RESULTS AND DISCUSSION
In 95 pediatric patients undergoing CCVR for craniosynostosis, 47
patients received EACA and 48 patients received TXA. There were no
differences in demographics, procedure category, operative time, or CBL
between antifibrinolytic groups (Supplemental Table
1).24 Perioperative hematologic and coagulation
laboratory values were reviewed and the minimum or maximum value for
each was recorded (Table 1). Preoperative laboratory values were within
normal range on all patients and there were no differences between
antifibrinolytic cohorts. Postoperative laboratory parameters are
depicted in spaghetti plots in Supplemental Figure 1. Intraoperative
hematocrit fell as expected with appreciated BL and did not fully
recover for most patients, despite RBC transfusion intraoperatively in
59 patients (62%) and postoperatively in 22 patients (23%). No
patients developed significant thrombocytopenia perioperatively.
Hypofibrinogenemia was not seen and fibrinogen activity tended to
increase postoperatively. PT and PTT were prolonged, consistent with TIC
in this patient population; though reflecting only loss of procoagulant
proteins. There was a trend toward a small peak in PT around 24-36 hours
postoperatively, but this varied with several outliers. PTT tended to
rise with time in the postoperative period but was only collected on a
few patients (n=11).
CBL and transfusion rates in our cohort were similar to that reported in
other large cohorts.3,14,16,17,25 Intraoperative CBL
for the cohort was 34 mL/kg, reflecting a percentage of total blood
volume (BV) loss of 44%. Postoperative CBL was 12 mL/kg ( total BV loss
of 15%). We evaluated laboratory parameters to determine if they could
be predictive of BL (Table 2). Intraoperative laboratory values did
predict perioperative CBL. A lower intraoperative platelet count and
fibrinogen predicted lower intraoperative CBL; lower intraoperative
platelet count also predicted lower postoperative CBL. However, it is
important to note that none of these patients were thrombocytopenic nor
hypofibrinogenemic. In contrast, a higher intraoperative PT was
associated with increased intraoperative CBL and a higher postoperative
PTT was associated with increased postoperative CBL, possibly reflecting
procoagulant protein losses or a more abnormal coagulation state.
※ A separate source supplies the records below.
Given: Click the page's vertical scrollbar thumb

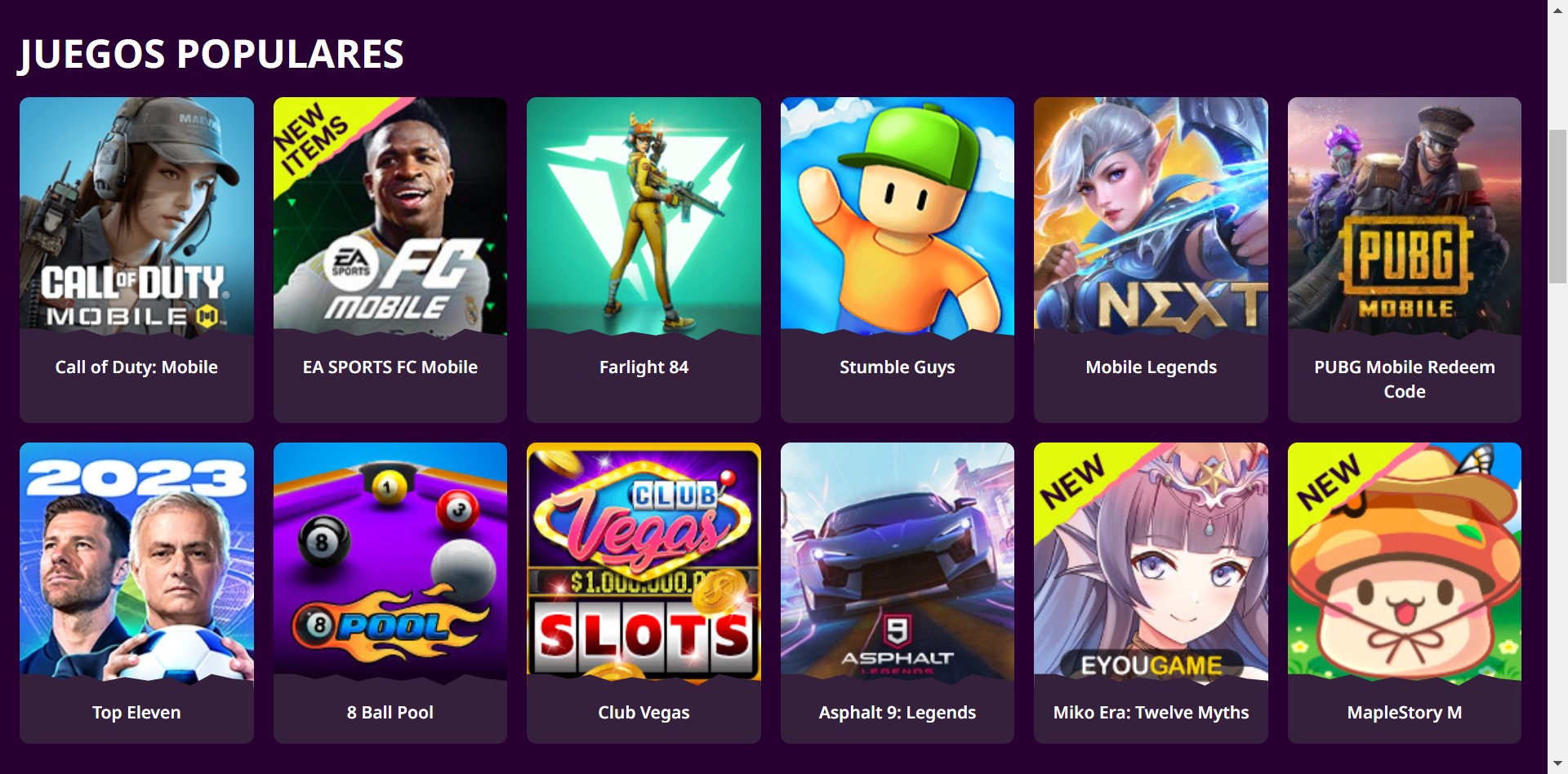Looking at the screenshot, I should tap(1557, 206).
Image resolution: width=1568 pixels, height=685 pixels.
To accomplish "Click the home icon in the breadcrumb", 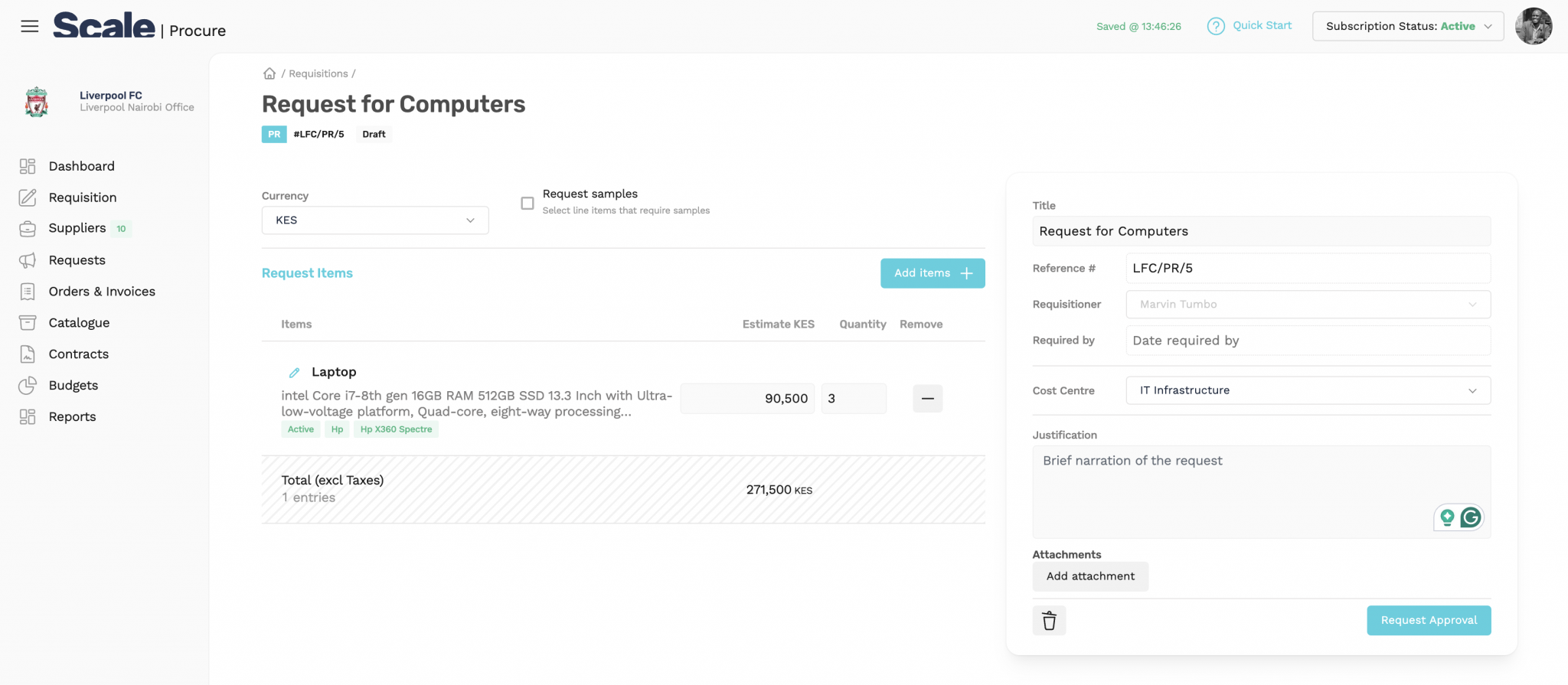I will 270,73.
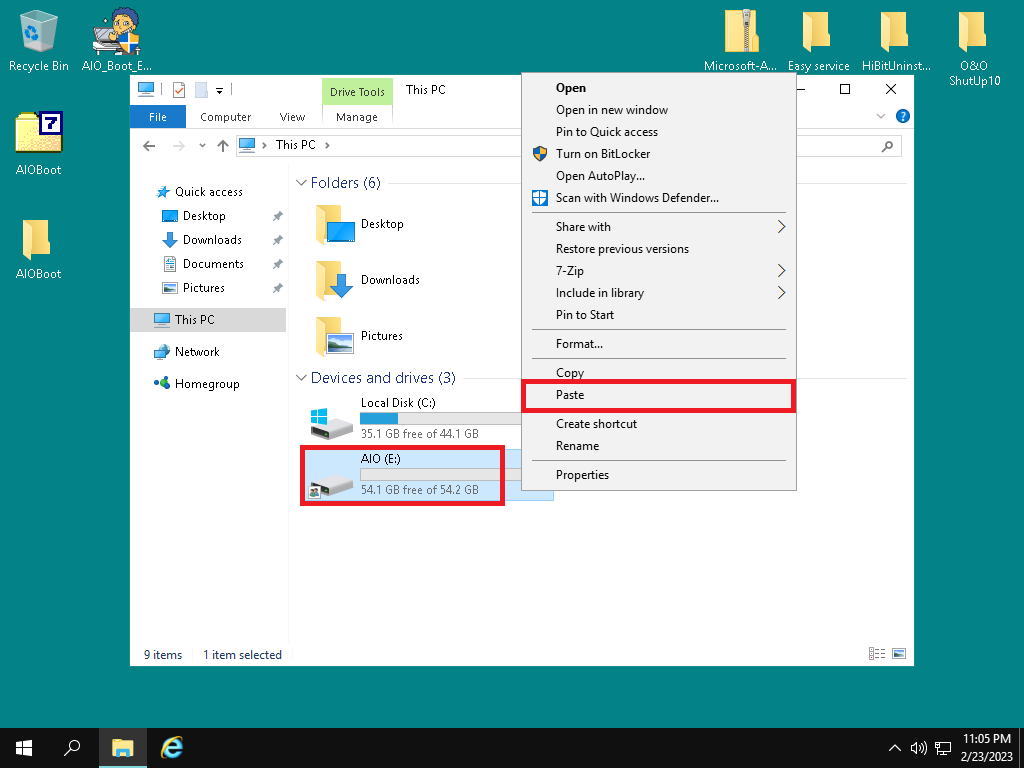Select Downloads in Quick access sidebar

coord(212,240)
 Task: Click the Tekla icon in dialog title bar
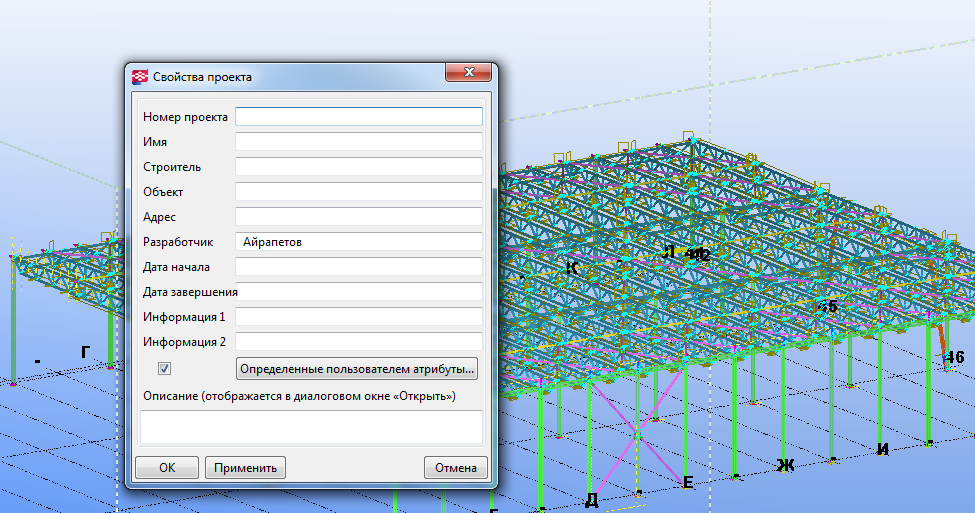[x=140, y=76]
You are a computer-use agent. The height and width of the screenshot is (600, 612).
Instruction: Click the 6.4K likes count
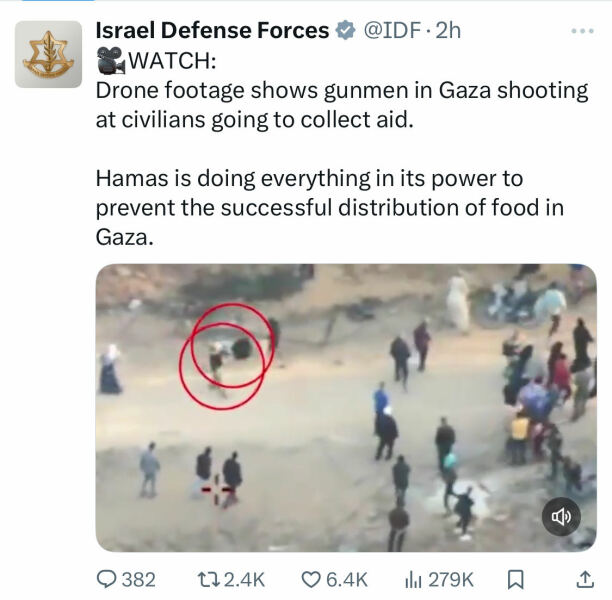click(348, 579)
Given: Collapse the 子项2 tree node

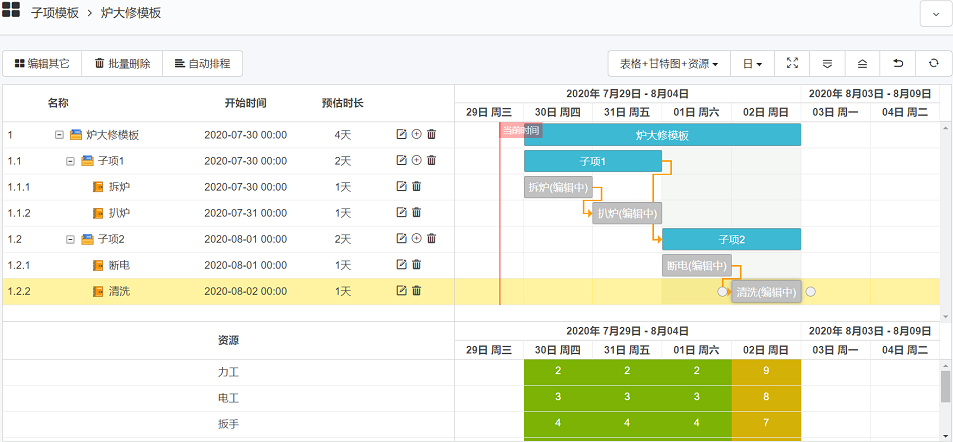Looking at the screenshot, I should tap(71, 238).
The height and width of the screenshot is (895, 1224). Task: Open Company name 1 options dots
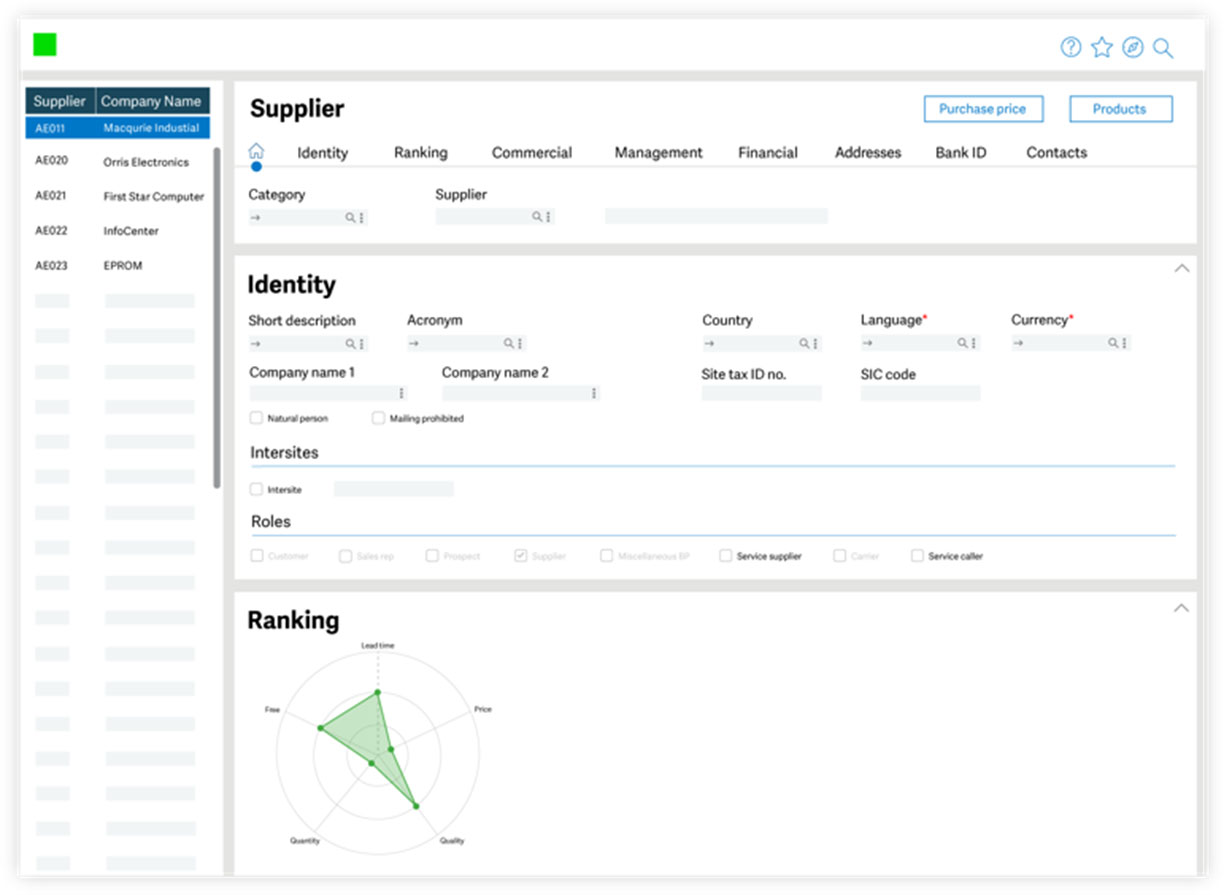point(402,394)
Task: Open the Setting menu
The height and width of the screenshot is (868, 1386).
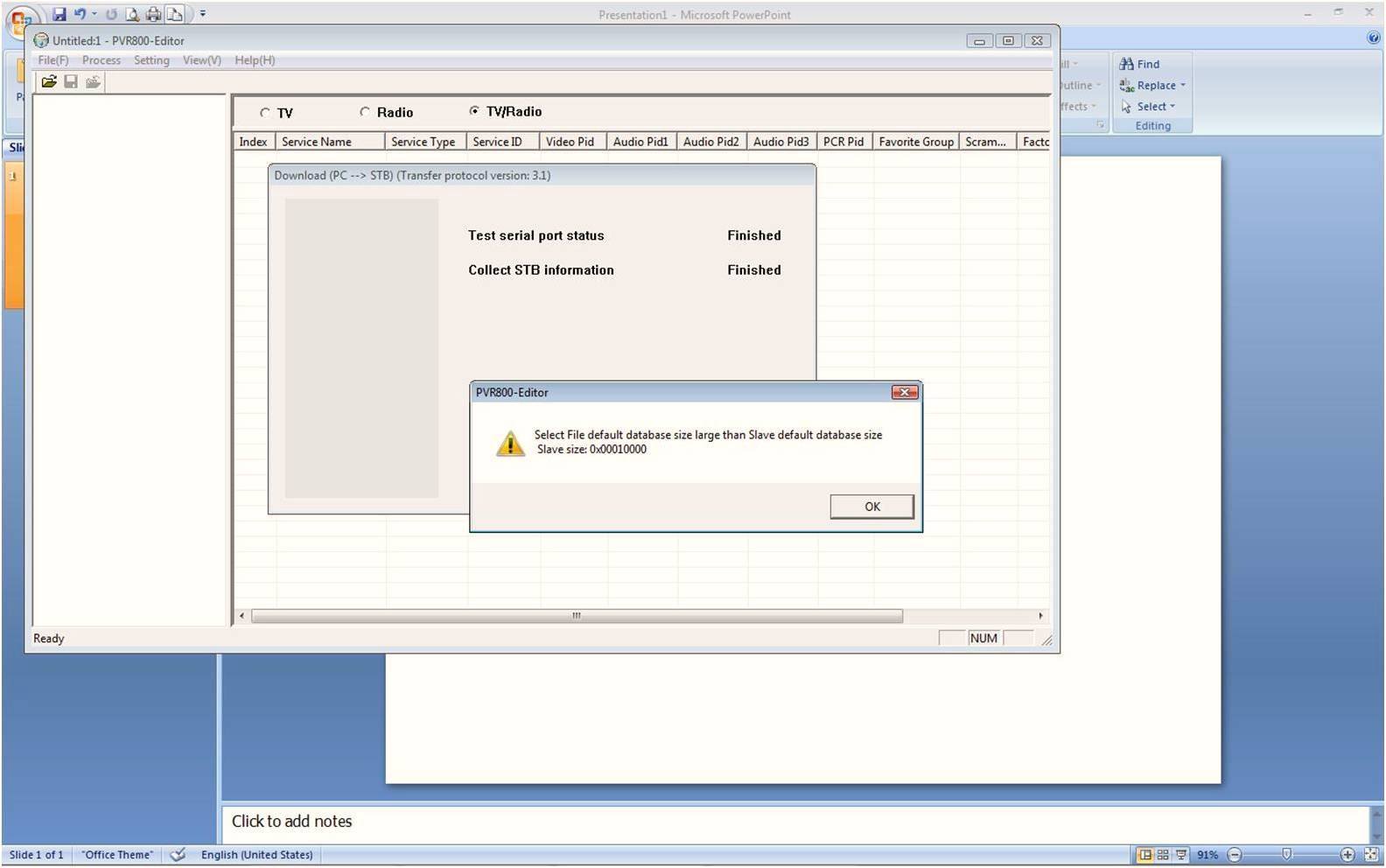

Postoperative laboratory values were not predictive of postoperative BL.
In our laboratory analysis, there was no significant difference in
hematologic or coagulation laboratory parameters between patients
receiving EACA vs. TXA. While there were no differences in laboratory
parameters between the two cohorts, postoperative laboratory trends
suggest ongoing disturbance of the hemostatic system beyond the
operative period (Supplemental Figure 1). This includes an expected fall
in hematocrit with a delayed improvement despite transfusion, a
continuous rise in fibrinogen postoperatively, and in some patients, a
persistently prolonged PTT. These results were limited by sampling in
this observational study, not providing mechanistic data, but may
provide an impetus for future laboratory investigation in this
population.
Prior groups have looked at viscoelastic assays in pediatric CCVR as a
potential alternative to monitoring standard coagulation
assays.19,21,30,31 Global assays of hemostasis, such
as thromboelastography, potentially provide more useful information, but
have their own limitations.20,21,30–32 This testing
was not performed routinely in our cohort. Our data set was insufficient
to draw firm conclusions about coagulopathy but suggests that future
prospective laboratory-based studies looking at alternative coagulation
assays may help elucidate some of the mechanisms of surgically-induced
coagulopathy. Better understanding of the mechanisms of coagulopathy in
CCVR has the potential to improve BL and surgical outcomes for children
with craniosynostosis. A prospective study analyzing additional
perioperative laboratory markers such as plasminogen activity,
plasmin-antiplasmin complexes, markers of platelet activation by flow
cytometry, and inflammatory cytokines would be beneficial in improving
our understanding of TIC and BL in craniofacial surgery.